Questões de estudo -
[1] No trecho sobre as quatro senhoras que ficaram sem as malas no navio, o que a tripulação deu a elas?
[2] Prossiga com o trecho sobre as quatro senhoras que ficaram sem as malas no navio, começando logo após a última frase apresentada.

Trecho para análise -
● ● ●
E eu ali, escutando tudo, de olhos arregalados e imaginando a cena de quatro senhoras, de 76, 83, 73 e 56 anos, nessa situação.
– Calma, que a história piora – disse-me ela, sorrindo.
No navio, penalizada, a tripulação as presenteou com uma camiseta escrito “MSC Sinfonia”, nome da embarcação, que serviu de camisola durante sete dias seguidos, que nem eu com a minha “I Love Milano”.
– Laura – continuou ela –, o pior foram os medicamentos. Com as roupas a gente se vira, mas como conseguir remédios controlados no meio do Mediterrâneo? Tinha na bolsa para os dois primeiros dias... e o restante?
Sua sorte, segundo ela, era ter um sobrinho muito querido e muito bravo que, indignado, arrumou um barraco homérico na TAP.
– Vocês não estão entendendo a gravidade do problema! Minha tia está sem os seus remédios. Se virem! Retornando à Itália, quero as malas dela e das amigas no hotel.
● ● ●
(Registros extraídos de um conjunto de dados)

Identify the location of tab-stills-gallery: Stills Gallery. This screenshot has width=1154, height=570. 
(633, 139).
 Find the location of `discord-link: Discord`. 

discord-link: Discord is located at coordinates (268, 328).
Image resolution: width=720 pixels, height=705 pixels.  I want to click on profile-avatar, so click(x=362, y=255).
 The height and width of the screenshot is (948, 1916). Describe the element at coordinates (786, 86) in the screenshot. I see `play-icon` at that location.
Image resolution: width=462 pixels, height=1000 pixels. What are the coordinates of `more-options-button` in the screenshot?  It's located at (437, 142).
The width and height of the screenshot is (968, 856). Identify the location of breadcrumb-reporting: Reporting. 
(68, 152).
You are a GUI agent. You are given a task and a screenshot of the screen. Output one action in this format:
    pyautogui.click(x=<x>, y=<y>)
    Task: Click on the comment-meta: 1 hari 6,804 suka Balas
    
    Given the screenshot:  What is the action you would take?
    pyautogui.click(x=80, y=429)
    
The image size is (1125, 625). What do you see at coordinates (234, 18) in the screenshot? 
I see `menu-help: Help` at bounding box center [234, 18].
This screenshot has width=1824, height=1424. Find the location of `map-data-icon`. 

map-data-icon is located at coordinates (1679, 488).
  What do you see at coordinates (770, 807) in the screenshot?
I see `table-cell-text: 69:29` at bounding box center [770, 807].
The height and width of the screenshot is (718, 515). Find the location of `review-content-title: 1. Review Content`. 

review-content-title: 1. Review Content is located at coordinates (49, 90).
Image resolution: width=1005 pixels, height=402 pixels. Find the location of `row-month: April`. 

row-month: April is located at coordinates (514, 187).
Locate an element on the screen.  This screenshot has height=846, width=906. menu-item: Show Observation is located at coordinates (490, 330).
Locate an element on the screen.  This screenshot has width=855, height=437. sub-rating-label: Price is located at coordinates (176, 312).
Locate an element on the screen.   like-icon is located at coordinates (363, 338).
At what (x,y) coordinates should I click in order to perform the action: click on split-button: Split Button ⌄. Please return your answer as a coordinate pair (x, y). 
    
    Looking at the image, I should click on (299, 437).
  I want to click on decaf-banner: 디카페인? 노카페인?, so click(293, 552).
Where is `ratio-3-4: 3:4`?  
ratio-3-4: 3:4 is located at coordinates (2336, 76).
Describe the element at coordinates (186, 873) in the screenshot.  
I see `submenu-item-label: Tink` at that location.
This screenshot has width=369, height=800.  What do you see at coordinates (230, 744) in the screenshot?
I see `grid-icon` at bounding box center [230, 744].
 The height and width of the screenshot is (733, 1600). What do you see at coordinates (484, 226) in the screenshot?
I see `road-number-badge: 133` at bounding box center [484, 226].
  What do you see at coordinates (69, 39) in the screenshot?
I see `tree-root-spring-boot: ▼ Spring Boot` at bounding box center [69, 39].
● ● ●
Lista de respostas -
[1] Uma camiseta com “MSC Sinfonia”, o nome da embarcação, escrito nela.

[2]
Também ligou para o médico da tia, solicitando uma receita que depois enviou a uma amiga médica, residente no Uruguai, que tinha uma amiga italiana, médica em Roma. Afinal, a receita teria de ser traduzida. E assim, “de zap em zap”, a receita chegou a ela no navio, onde teve de agendar uma consulta de 200 dólares com o médico da embarcação para prescrevê-la. Aportando na Grécia, com a receita na mão, entrou na primeira farmácia que encontrou. Na sacolinha, várias caixas de medicamentos com o nome a e bula escrito em grego.
– Laura, você já leu alguma coisa escrito em grego? Pois é. O jeito foi rir.
Ao final de sete dias, desembarcando em Veneza, ela e as amigas finalmente tiveram a grata surpresa de encontrar suas malas no hotel.
No dia seguinte, viajariam com um carro previamente alugado. Tudo certo, até descobrirem que o porta-malas comportava apenas as quatro malas oriundas do Brasil. O problema é que as quatro, agora, eram oito.
E assim, pelas belas estradas italianas, quatro senhoras viajavam com suas malas entre as pernas, no colo, no chão e onde mais tivesse espaço.
E, por fim, conto como minha mala perdida chegou às minhas mãos. Com um GPS de malas, conseguia acompanhá-la. Até que no dia em que eu retornava ao Brasil, vi que ela se encontrava no penúltimo hotel em que estive, próximo a Firenze. Como minha filha e sua família ainda ficariam dois dias no país, não tive dúvidas:
– Filha! Pelo amoooor de Deus, vá para Firenze e pegue a minha mala.
– Ah, não, mãe! Estamos indo pra Pisa, pra isso, pra aquilo, já está tudo programado...
– Filha, se não for assim, nunca mais vou ver minha mala na vida! E, também, Pisa não tem nada demais, só aquela torre meio torta, trânsito bagunçado, essas coisas...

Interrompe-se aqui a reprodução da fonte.